- The Washington Times - Wednesday, May 7, 2014

An Egyptian television station believes it has evidence that the Syrian civil war was probably a U.S. plot hatched in 2001: a “Simpsons” episode featuring Bart, Milhouse, Nelson Muntz and Ralph Wiggum as a boy band with the hit video “Oh Say Can You Rock.”

Rania Badawy of Egypt’s Al Tahrir recently told her audience that cartoon bombs falling past a unique flag in “what must be Syria” prove that “what is happening in Syria today was premeditated.” The broadcast was translated by the Middle East Media Research Institute.

The crux of Ms. Badawy’s “evidence” was the assertion that the flag did not exist in 2001, and yet is now used by Syrian rebels.

The New York Times, besides noting obvious references to Saddam Hussein, corrected the record.
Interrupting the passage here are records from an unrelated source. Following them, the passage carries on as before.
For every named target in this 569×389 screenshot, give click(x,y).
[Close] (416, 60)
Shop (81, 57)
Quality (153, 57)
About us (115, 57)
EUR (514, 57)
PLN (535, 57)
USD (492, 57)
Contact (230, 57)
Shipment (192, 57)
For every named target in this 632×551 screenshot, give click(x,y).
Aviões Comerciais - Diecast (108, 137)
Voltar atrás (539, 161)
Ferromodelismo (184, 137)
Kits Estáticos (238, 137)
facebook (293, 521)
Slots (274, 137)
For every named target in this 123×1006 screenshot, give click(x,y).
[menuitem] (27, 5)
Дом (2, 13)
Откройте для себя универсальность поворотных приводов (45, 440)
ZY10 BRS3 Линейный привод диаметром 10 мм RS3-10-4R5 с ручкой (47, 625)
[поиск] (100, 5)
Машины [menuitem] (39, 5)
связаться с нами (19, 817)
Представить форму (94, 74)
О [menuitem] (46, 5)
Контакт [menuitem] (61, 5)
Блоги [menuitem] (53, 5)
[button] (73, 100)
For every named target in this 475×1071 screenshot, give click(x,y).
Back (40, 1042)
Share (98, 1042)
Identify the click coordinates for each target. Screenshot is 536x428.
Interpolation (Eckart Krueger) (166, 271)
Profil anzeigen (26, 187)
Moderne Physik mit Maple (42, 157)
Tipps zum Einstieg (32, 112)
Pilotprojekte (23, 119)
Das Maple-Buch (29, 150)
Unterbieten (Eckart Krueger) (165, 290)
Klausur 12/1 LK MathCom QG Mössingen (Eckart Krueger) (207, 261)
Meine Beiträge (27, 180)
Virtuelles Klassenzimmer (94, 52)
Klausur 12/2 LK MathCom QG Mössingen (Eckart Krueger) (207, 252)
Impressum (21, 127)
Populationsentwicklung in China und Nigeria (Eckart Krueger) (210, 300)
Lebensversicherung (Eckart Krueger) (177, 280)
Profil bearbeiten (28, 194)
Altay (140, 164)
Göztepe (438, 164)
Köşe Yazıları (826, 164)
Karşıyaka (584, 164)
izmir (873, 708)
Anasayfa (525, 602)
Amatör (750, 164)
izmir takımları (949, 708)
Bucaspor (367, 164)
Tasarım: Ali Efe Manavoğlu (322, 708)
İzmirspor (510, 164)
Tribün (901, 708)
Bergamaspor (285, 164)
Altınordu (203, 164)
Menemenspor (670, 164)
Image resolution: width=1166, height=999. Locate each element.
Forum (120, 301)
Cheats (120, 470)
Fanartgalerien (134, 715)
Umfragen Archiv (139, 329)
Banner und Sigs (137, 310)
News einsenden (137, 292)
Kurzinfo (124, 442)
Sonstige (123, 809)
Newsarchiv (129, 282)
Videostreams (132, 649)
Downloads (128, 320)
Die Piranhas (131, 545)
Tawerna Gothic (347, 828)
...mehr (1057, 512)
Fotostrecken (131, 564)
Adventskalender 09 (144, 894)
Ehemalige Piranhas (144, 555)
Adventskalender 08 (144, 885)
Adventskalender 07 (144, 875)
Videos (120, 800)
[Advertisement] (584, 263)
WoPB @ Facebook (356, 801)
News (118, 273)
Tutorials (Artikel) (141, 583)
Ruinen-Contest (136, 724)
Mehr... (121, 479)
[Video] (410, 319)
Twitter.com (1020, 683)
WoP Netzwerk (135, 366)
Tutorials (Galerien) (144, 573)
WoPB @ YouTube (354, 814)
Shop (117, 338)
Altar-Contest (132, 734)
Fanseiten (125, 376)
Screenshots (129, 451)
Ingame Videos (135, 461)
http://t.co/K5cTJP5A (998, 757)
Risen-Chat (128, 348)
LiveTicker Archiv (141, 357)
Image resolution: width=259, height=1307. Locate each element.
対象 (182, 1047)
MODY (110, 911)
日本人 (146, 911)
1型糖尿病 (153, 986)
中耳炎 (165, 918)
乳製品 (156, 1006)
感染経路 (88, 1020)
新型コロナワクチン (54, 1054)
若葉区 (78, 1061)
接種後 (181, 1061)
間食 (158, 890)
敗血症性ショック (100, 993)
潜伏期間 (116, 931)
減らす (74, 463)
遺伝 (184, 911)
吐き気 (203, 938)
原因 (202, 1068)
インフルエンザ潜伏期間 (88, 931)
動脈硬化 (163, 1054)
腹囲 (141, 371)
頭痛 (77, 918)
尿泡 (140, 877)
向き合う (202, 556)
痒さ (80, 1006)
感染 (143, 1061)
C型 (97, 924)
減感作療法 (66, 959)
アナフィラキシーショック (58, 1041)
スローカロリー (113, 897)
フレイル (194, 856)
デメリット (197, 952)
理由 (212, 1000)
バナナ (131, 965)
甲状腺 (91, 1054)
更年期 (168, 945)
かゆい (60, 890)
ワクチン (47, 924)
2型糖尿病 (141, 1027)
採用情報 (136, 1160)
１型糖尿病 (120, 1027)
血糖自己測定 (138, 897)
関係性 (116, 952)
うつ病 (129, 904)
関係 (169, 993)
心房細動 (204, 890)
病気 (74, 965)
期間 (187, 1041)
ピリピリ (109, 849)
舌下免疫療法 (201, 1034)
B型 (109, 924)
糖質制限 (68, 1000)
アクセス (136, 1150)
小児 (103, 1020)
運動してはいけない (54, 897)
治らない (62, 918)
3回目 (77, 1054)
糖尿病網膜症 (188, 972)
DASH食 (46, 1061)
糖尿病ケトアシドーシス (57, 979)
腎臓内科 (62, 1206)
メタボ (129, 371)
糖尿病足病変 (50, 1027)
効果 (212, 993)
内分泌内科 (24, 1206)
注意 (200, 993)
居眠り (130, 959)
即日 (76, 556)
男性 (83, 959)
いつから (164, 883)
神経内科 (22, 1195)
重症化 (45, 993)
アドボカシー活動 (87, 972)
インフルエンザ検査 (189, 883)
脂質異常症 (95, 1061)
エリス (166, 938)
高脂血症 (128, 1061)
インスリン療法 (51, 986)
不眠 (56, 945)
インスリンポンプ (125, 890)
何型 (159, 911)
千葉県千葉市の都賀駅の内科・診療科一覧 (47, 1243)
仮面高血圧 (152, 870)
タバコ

“Syrian opposition did not invent a new flag out of whole cloth in 2011, but simply adopted the old green, white and black tricolor used by Syria for most of three decades beginning in 1932. That flag was replaced by a red, white and black tricolor following a military coup in 1963 that eventually brought Mr. Assad’s father to power,” wrote the Times, adding that the anchor displayed “a lack of familiarity with crucial aspects of both Syrian history and details of the ’Simpsons’ episode.”

The lyrics to the song, from the episode titled ’New Kids on the Blecch,’ also refute the Egyptian host’s assertion that the Middle Eastern nation seen in the video “must” be Syria.

“There’s trouble in a far-off nation. Time to get in love formation. Your love’s more deadly than Saddam. That’s why I gotta drop da bomb!” the characters sing.

The Times also went on to note that the U.S. bombed Iraq in late 1998 following a dispute over United Nations weapons inspections.